Elimination of the foreign pathogens or infected or neoplastic endogenous cells can be further enhanced by administering a therapeutic factor capable of stimulating an endogenous immune response, a cell killing agent, a tumor penetration enhancer, a chemotherapeutic agent, a cytotoxic immune cell, or an antimicrobial agent. In one embodiment, the cytotoxic immune cell is a cytotoxic immune cell population that is isolated, expanded ex vivo, and is then injected into a host animal. In another embodiment of the invention an immune stimulant is used and the immune stimulant may be an interleukin such as IL-2, IL-12, or IL-15 or an IFN such as IFN-α, IFN-β, or IFN-γ, or GM-CSF. In another embodiment the immune stimulant may be a cytokine composition comprising combinations of cytokines, such as IL-2, IL-12 or IL-15 in combination with IFN-α, IFN-β, or IFN-γ, or GM-CSF, or any effective combination thereof, or any other effective combination of cytokines.

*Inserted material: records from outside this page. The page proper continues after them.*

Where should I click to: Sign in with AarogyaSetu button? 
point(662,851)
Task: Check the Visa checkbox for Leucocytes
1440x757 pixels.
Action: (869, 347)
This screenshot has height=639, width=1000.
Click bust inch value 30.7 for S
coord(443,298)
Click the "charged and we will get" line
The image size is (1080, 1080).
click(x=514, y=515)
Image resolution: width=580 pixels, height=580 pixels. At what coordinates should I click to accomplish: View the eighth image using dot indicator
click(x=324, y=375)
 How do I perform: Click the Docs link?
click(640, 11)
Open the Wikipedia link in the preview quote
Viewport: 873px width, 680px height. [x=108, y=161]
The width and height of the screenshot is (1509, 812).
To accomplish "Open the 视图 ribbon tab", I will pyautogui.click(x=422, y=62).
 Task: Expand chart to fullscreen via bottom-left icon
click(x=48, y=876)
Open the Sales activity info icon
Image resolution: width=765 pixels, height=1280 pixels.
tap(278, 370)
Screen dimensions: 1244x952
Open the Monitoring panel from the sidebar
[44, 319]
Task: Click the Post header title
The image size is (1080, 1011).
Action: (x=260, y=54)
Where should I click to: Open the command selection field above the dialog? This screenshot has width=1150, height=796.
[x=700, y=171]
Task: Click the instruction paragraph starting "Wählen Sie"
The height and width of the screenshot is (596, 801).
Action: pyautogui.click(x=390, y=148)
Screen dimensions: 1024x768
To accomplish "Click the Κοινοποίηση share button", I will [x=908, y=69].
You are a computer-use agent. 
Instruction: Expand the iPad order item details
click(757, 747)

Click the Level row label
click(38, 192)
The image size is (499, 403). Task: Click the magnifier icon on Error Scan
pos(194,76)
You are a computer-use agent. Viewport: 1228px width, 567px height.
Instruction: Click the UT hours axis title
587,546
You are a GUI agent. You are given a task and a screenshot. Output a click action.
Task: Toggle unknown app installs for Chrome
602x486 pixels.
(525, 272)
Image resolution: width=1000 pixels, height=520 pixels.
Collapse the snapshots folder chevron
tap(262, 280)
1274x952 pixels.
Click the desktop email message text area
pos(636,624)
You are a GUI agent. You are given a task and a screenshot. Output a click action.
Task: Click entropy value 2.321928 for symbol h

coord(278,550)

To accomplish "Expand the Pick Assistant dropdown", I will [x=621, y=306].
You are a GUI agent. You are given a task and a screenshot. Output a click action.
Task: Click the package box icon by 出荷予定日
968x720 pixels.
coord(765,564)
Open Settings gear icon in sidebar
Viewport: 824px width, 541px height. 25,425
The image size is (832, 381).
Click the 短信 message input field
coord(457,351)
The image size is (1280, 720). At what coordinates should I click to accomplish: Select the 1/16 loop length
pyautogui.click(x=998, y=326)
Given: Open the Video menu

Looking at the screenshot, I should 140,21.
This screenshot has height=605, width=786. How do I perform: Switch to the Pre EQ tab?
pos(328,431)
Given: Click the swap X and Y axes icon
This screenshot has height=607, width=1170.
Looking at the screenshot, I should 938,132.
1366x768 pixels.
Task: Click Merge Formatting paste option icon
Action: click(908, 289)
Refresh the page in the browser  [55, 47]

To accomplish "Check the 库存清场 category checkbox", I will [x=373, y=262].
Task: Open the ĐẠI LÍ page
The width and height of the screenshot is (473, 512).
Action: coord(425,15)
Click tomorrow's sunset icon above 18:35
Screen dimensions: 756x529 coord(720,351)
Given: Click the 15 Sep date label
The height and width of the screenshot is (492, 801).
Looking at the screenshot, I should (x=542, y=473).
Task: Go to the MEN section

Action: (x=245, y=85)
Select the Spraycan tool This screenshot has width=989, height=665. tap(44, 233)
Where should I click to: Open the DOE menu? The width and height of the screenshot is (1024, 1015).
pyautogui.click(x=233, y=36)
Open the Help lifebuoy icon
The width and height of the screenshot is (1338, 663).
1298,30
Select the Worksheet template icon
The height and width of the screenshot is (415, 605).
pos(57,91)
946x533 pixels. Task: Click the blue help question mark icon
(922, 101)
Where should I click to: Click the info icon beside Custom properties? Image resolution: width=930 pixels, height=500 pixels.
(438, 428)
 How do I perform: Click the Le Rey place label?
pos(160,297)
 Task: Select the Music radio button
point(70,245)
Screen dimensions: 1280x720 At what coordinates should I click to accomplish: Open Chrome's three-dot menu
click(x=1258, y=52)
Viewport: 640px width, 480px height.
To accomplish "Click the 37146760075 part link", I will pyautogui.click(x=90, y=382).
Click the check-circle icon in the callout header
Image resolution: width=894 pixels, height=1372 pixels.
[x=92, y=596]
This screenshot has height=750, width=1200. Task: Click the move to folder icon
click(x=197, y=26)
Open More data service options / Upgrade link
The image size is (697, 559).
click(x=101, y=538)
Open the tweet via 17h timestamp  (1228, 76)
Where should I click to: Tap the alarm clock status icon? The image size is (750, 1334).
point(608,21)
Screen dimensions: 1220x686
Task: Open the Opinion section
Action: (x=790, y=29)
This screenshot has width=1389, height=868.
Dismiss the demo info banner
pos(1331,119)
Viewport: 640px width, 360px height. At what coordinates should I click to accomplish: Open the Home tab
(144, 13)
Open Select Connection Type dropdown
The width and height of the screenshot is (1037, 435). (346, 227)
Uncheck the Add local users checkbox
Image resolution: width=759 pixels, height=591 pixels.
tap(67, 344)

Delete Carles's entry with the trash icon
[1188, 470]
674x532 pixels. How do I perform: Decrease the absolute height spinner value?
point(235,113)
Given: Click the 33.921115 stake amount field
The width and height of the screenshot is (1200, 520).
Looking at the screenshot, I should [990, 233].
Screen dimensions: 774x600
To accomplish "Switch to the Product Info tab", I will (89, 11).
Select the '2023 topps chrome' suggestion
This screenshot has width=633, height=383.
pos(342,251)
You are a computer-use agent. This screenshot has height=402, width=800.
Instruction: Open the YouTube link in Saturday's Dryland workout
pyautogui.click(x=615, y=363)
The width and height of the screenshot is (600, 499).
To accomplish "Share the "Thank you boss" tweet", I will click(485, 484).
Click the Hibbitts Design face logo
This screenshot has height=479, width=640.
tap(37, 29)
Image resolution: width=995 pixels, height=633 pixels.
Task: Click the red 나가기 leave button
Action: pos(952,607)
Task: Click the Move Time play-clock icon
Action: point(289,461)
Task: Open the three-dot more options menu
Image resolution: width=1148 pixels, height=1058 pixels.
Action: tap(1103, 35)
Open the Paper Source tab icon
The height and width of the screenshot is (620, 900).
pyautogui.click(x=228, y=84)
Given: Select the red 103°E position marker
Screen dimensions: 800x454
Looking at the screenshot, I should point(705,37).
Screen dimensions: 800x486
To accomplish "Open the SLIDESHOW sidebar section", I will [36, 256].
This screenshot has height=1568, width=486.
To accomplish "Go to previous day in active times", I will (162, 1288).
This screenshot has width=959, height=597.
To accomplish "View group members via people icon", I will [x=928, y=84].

In still one other embodiment of the invention, there is provided a pharmaceutical composition comprising therapeutically effective amounts of a ligand-immunogen conjugate capable of specific binding to a population of pathogenic cells in a host animal to promote specific elimination of said cells by an acquired or innate immune response, co-administered antibodies, or directly by an immune cell in the host, a therapeutic factor selected from the group consisting of a cell killing agent, a tumor penetration enhancer, a chemotherapeutic agent, an antimicrobial agent, a cytotoxic immune cell, and a compound capable of stimulating an endogenous immune response wherein the compound does not bind to the ligand-immunogen conjugate, and a pharmaceutically acceptable carrier therefor. In one embodiment the pharmaceutical composition is in a parenteral prolonged release dosage form. In another embodiment the therapeutic factor is an immune stimulant comprising a compound selected from the group consisting of interleukins such as IL-2, IL-12, IL-15, IFNs such as IFN-α, IFN-β, or IFN-γ, and GM-CSF, or combinations thereof.